Luxury winery Cloudy Bay is set to launch the highly-anticipated Pinot & Duck Tasting Trail for a fourth year in New Zealand, releasing today the full line up of top chefs from around the country who will be demonstrating their culinary expertise this May.

Launching on Monday, to coincide with the start of duck season, selected chefs will showcase their creative flair by creating a signature duck dish designed to complement the Cloudy Bay Pinot Noir 2014 or the Te Wahi Central Otago Pinot Noir 2014.  Wine and food enthusiasts will be able to purchase each bespoke pairing at a set price from some of New Zealand’s most sought after eateries.

“Cloudy Bay Pinot Noir and duck have long been recognised as the perfect pairing and we are thrilled to announce we will be launching our biggest ever Cloudy Bay Pinot & Duck Tasting Trail ,” says Ali Campbell, Cloudy Bay Senior Brand Manager.

This year’s tasting trail is set to be the biggest and most exciting yet with over 30 renowned chefs participating nationwide, giving more Kiwis than ever before the chance to enjoy the infallible food and wine match that never disappoints.

“The well balanced and delicate palate of the Pinot pairs perfectly with a game as rich as duck,” says Jim White, Cloudy Bay’s Head Viticulturalist. “The complex layers of each Pinot Noir vintage offers a bright acidity, bold enough to cut through the meats earthy flavour.

“Each Cloudy Bay Pinot Noir vintage is unique and scarce, representing the rare natural climate of our Marlborough and Central Otago regions,” adds White.

The Cloudy Bay Pinot & Duck Tasting Trail begins on 1st May and will run until 31st May.

In addition to the month long tasting trail, Cloudy Bay is extending the experience with two exclusive degustation dinners hosted by Jim White.

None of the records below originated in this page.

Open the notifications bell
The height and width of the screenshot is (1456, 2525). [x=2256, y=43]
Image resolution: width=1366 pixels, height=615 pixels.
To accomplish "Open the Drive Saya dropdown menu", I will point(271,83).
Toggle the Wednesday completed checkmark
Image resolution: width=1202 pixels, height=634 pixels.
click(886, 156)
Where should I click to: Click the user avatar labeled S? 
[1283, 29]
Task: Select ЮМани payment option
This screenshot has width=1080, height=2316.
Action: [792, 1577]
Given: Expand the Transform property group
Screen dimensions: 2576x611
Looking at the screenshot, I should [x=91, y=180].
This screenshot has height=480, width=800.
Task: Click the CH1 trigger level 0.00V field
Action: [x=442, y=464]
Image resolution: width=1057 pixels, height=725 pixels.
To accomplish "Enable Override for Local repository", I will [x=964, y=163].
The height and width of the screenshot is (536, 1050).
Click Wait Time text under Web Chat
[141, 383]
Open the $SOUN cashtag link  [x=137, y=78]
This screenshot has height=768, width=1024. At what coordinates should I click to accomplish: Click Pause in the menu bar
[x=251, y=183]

Patrons will have the opportunity to purchase tickets and dine at Auckland’s Oyster&Chop and Christchurch’s Baretta where they will enjoy a range of duck cuisine paired to Cloudy Bay wines and hear from Jim White about the unique food and wine match.

#pinotandduck @cloudybay

Full list of participating restaurants

Auckland: Oyster & Chop, The Pullman Hotel, Monsoon Poon, Vivace, NSP, Sails Restaurant, Black Cottage, La Fourchette, Pilkingtons, The Grounds, Euro, Augustus Bistro, Hotel de Brett, True Food & Yoga, Harbourside, White & Wong, Botswana Butchery Auckland

Christchurch: Mona Vale, King of Snake, Bloody Mary’s Baretta

Queenstown: Botswana Butchery, The Hilton, Pier 19, The Grille by Eichardts

Wellington: Intercontinental, Monsoon Poon

New Plymouth: Social Kitchen

Havelock North: Malo

Taupo: The Hilton Lake Taupo

Dunedin: Bacchus

Cloudy Bay Winemaker Dinners

The Cloudy Bay dining experience with Jim White will be held at Oyster&Chop in Auckland on May 3rd and Baretta Bar & Restaurant in Christchurch on May 4th. Tickets can be purchased from oysterandchop.co.nz and baretta.co.nz/reservations.

Cloudy Bay Pinot Noir 2014

Is deep garnet in colour with warm rosy hues. The complex bouquet offers layers of dark berries and cherry, cinnamon, sweet leather, fresh herbs and soft tobacco. The palate is plush and round on entry. Ample red and black fruit, including rhubarb, bramble fruit and cranberry, is balanced with notes of fresh mushroom, white pepper and savoury spice. We love the delicate, lacy tannin structure of this vintage and its bright acidity gives delicious lift to the lingering finish.

Te Wahi Pinot Noir 2014

Our Te Wahi 2014 speaks eloquently of its vintage. The perfumed nose reveals subtle aromas of cherry, red liquorice and florals. The palate is plush yet defined and balanced. Dark fruit up front finishes to sour cherry with notes of leather, smoke and bittersweet chocolate. Dusty tannins linger on an elegant but generous finish.

About Cloudy Bay

At Cloudy Bay we strive to deepen our understanding of our land to reveal optimal grape and terroir combinations. Innovation, meticulous attention to detail and regional expression are the guiding principles of Cloudy Bay. The Cloudy Bay team is committed to producing ‘wines of region’ and strives to enhance the pure, bracing flavours and stunning vibrancy, naturally afforded by the climate and soils of Marlborough and Central Otago.